Earlier today, Chase Stuart posted an analysis exploring the relationship between how much draft capital NFL teams invest on WRs and how much receiving production they get from those investments. His sample included all WRs drafted between 1970 and 2007, his measure of capital investment was the total amount of draft pick value represented by the picks used to select WRs in a given year, and his measure of production was the percentage of leaguewide receiving yards that WRs in a given draft class accounted for in the first five years of their careers. Ultimately, via correlation analysis, he found that there’s no meaningful relationship between investment and return when it comes to drafting WRs since the merger.

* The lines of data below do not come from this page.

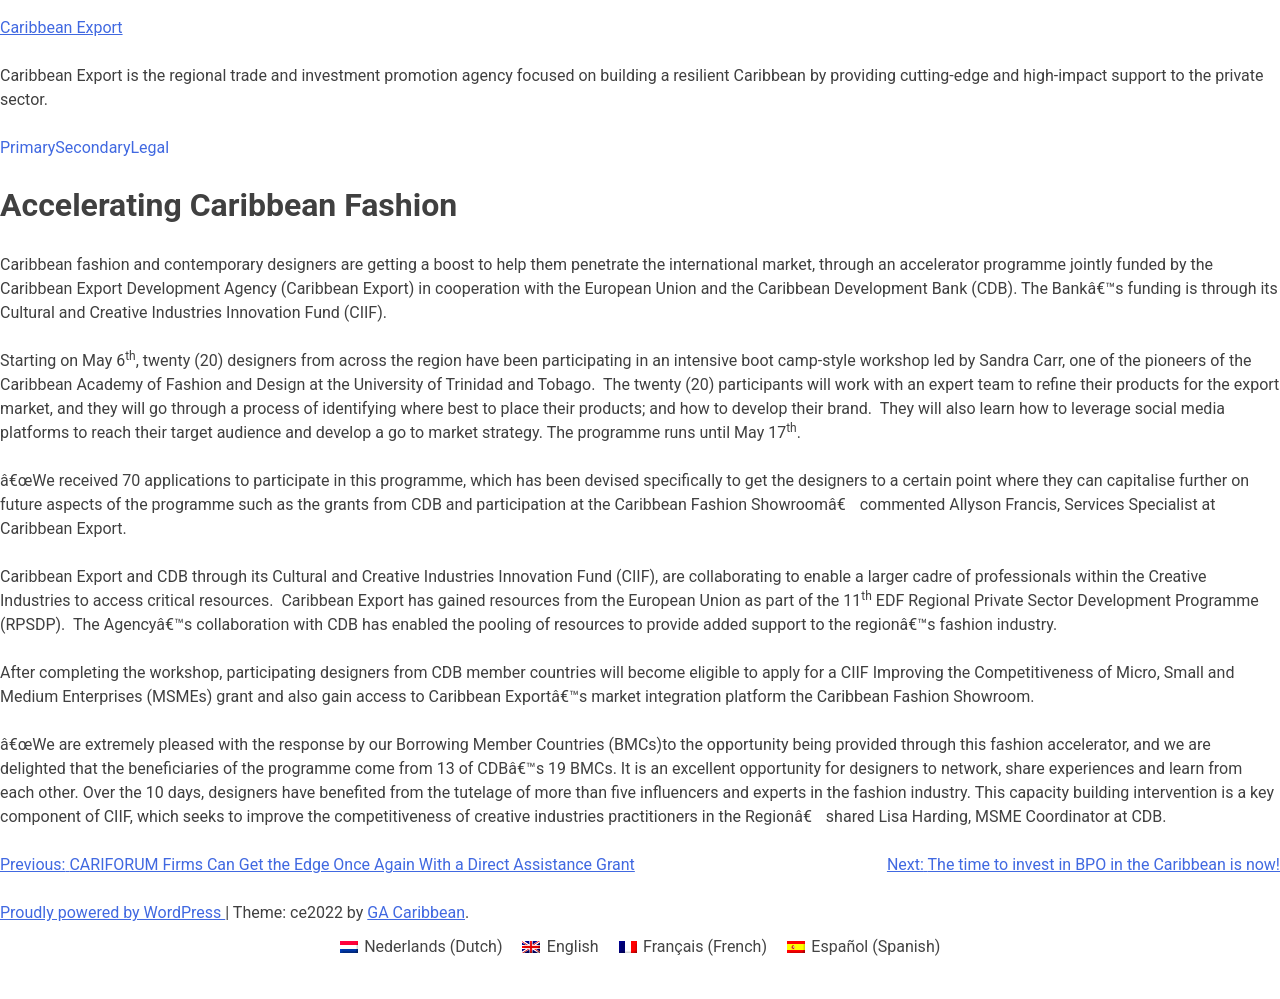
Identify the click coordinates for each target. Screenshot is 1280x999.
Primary (27, 147)
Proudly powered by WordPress (112, 912)
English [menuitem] (573, 946)
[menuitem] (421, 947)
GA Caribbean (416, 912)
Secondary (92, 147)
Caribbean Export (61, 27)
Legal (149, 147)
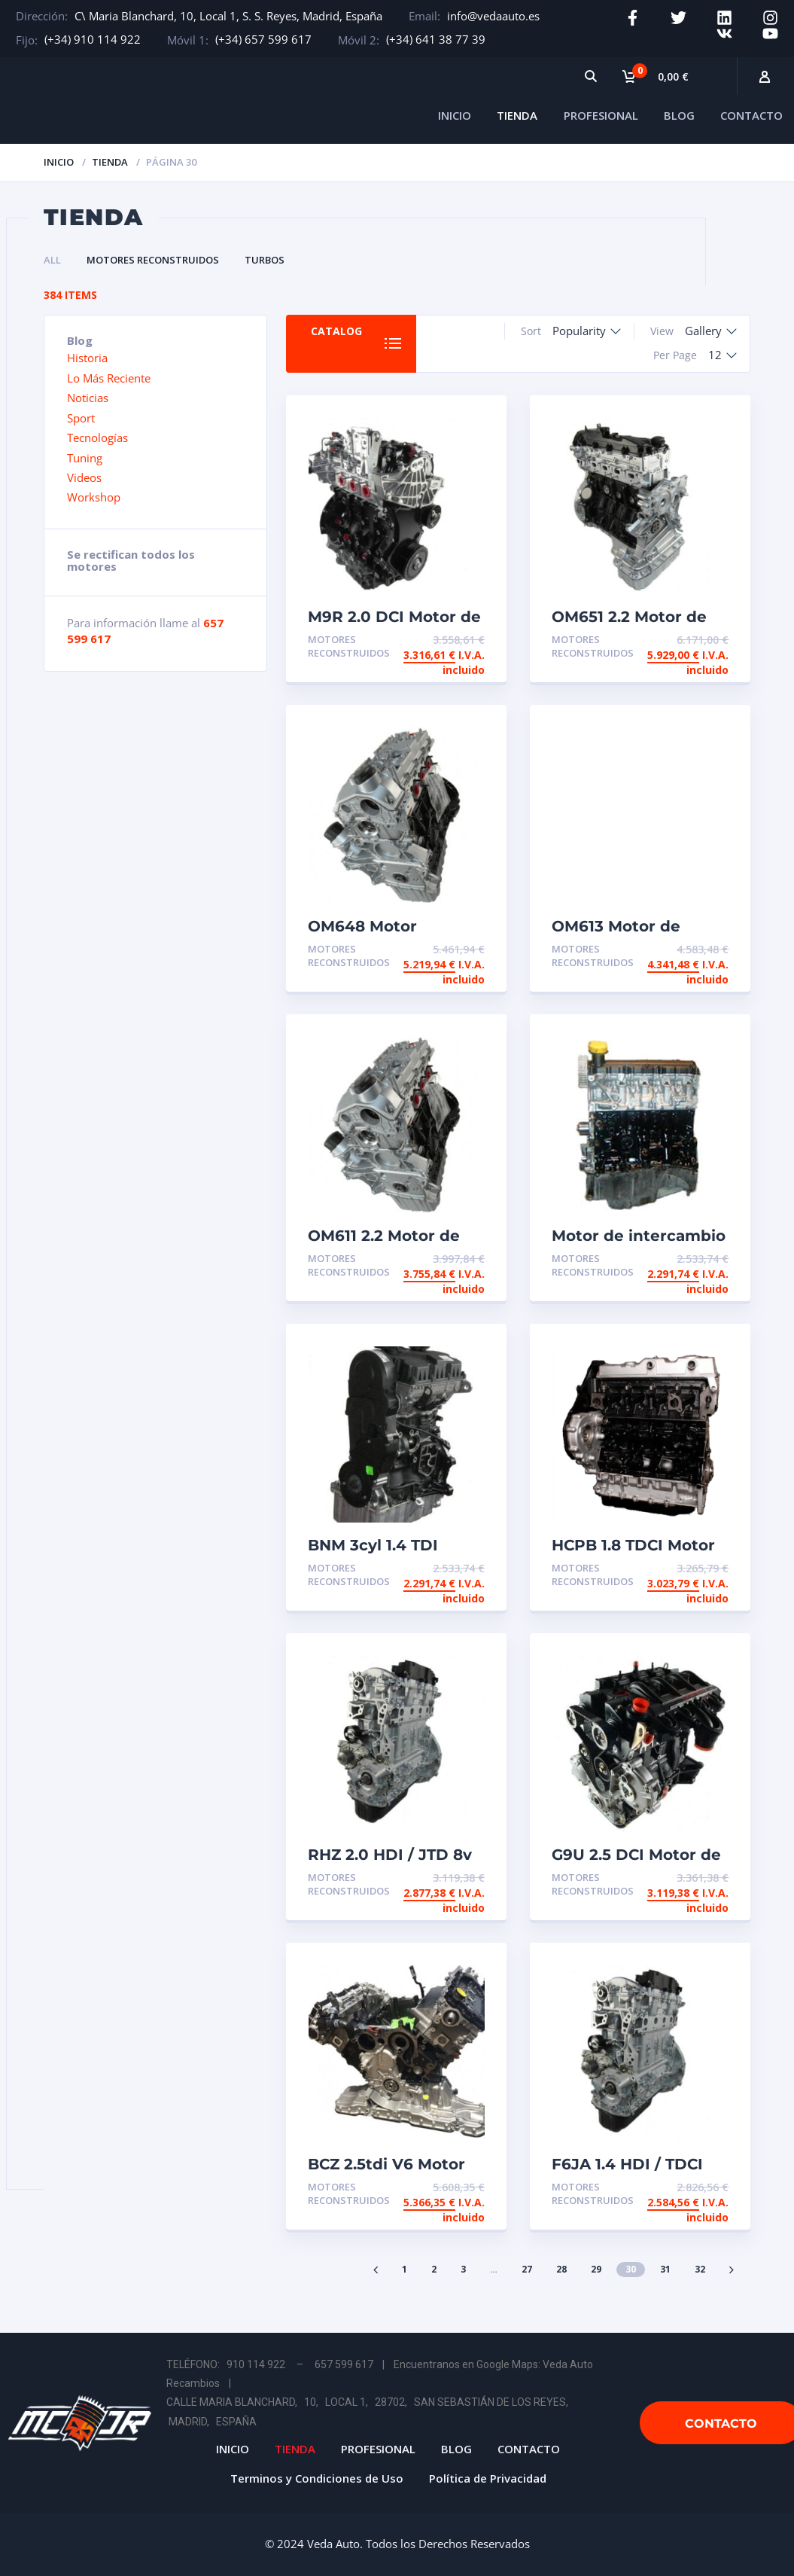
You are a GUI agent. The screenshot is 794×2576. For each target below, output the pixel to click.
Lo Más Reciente (109, 378)
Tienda (110, 162)
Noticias (87, 397)
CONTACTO (751, 115)
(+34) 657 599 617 (263, 39)
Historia (87, 357)
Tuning (84, 457)
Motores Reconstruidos (153, 260)
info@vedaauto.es (493, 15)
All (52, 260)
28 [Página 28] (561, 2269)
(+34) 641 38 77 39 (435, 39)
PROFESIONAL (601, 115)
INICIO (454, 115)
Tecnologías (97, 437)
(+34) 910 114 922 (92, 39)
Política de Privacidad (487, 2478)
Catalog (336, 331)
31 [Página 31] (665, 2269)
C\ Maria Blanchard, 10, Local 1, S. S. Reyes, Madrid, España (228, 15)
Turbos (264, 260)
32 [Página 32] (700, 2269)
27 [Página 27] (527, 2269)
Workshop (93, 497)
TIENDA (517, 115)
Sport (81, 417)
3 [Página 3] (463, 2269)
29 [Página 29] (596, 2269)
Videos (84, 477)
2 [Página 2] (434, 2269)
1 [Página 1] (404, 2269)
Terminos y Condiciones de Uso (316, 2478)
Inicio (59, 162)
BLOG (679, 115)
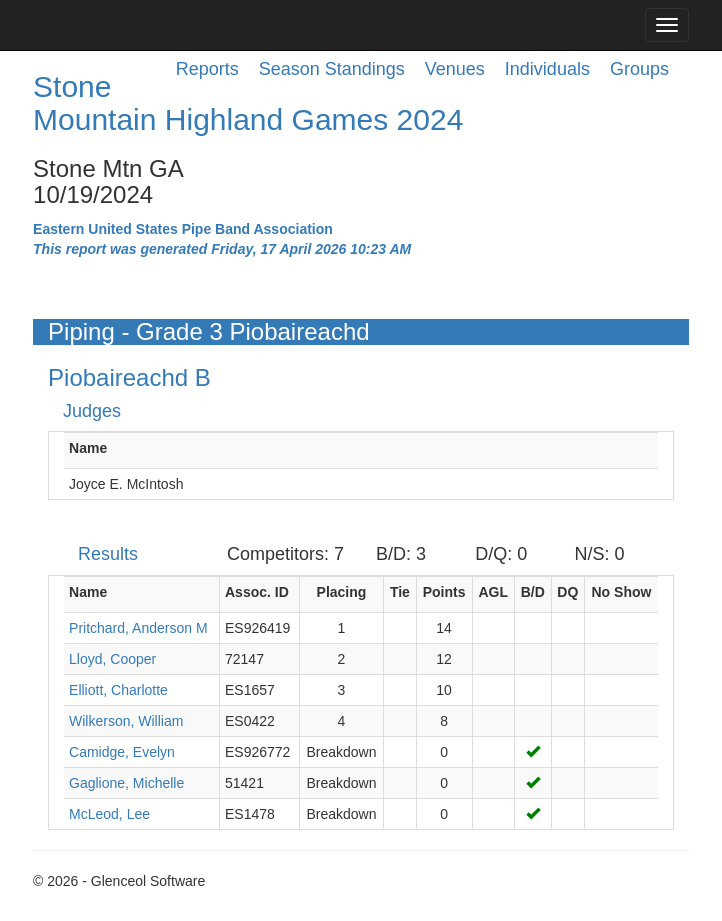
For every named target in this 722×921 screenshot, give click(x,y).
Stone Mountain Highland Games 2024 (248, 103)
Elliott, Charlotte (118, 690)
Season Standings (332, 69)
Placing (342, 592)
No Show (622, 592)
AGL (494, 592)
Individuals (547, 69)
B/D (533, 592)
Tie (400, 592)
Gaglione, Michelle (126, 783)
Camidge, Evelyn (122, 752)
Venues (455, 69)
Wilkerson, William (126, 721)
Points (444, 592)
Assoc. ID (257, 592)
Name (88, 448)
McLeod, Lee (109, 814)
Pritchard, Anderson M (138, 628)
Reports (207, 69)
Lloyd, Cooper (112, 659)
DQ (567, 592)
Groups (639, 69)
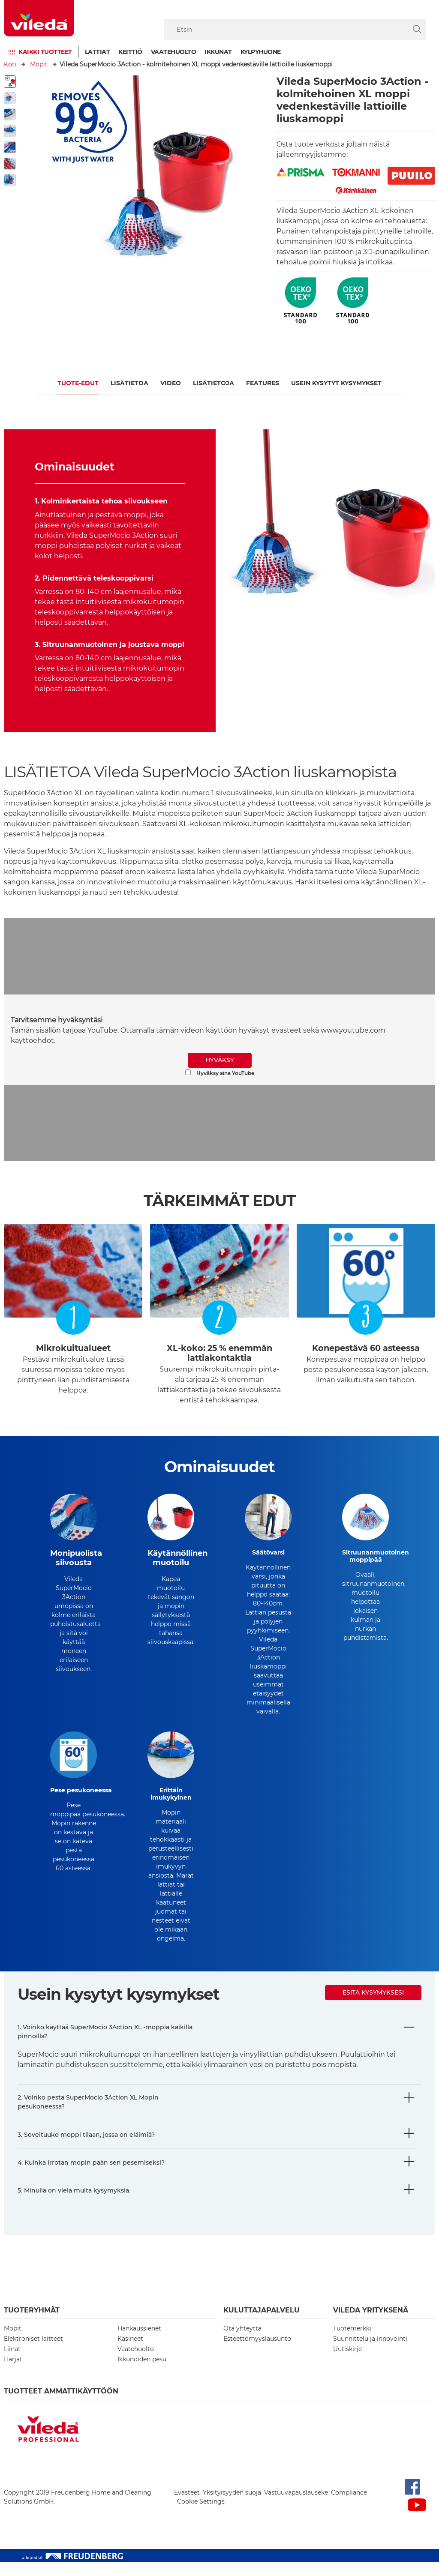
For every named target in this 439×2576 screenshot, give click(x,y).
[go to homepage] (39, 18)
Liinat (12, 2363)
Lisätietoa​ (129, 383)
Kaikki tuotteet (45, 52)
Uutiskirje (347, 2363)
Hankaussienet (139, 2342)
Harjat (13, 2373)
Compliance (349, 2506)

But true to his humble-almost-to-a-fault form (which is why he’s someone whose opinion I trust), Chase stressed that his analysis was by no means perfect (“good enough,” you might say), welcoming explanations for what he found or suggestions for how to improve how he attacked the question. So far in the comments section of his post, conceptual explanations abound:
- Teams have increased their hit rate on later-round WRs over time (read: higher returns from lower investments).
- Teams have reduced their susceptibility to the sunk costs fallacy over time (read: lower returns from higher investments).
- NFL rule changes have increased WR production over time. A rising tide lifts all boats, but there are more small boats than large boats (read: higher returns from lower investments).
- Teams lacking good QBs have increasingly tended to compensate by drafting WRs earlier (read: lower returns from higher investments).
Like these commenters, I took the bait hook, line, and sinker. But my contribution to the discussion is more methodological suggestion than conceptual explanation, and Chase’s study falls into a larger category of NFL analytics that would greatly benefit from heeding said suggestion. Therefore, rather than commenting, I’ve instead chosen to make an I//R post out of it.
Time After Time
I’ll cut to the chase: The major methodological problem with Chase’s analysis — and again, this problem is widespread in NFL analytics — is that simple bivariate (or multivariate) correlations tend to fail as an actionable source of information when the data set is time-dependent. Before the 2015 season, I posted forecasts of Adjusted Net Yards Per Attempt (ANY/A), fantasy passing stats, and fantasy rushing stats based on a statistical method that takes time dependency into account. It turned out that all three came in within the margin of error, so I got that going for me, which is nice.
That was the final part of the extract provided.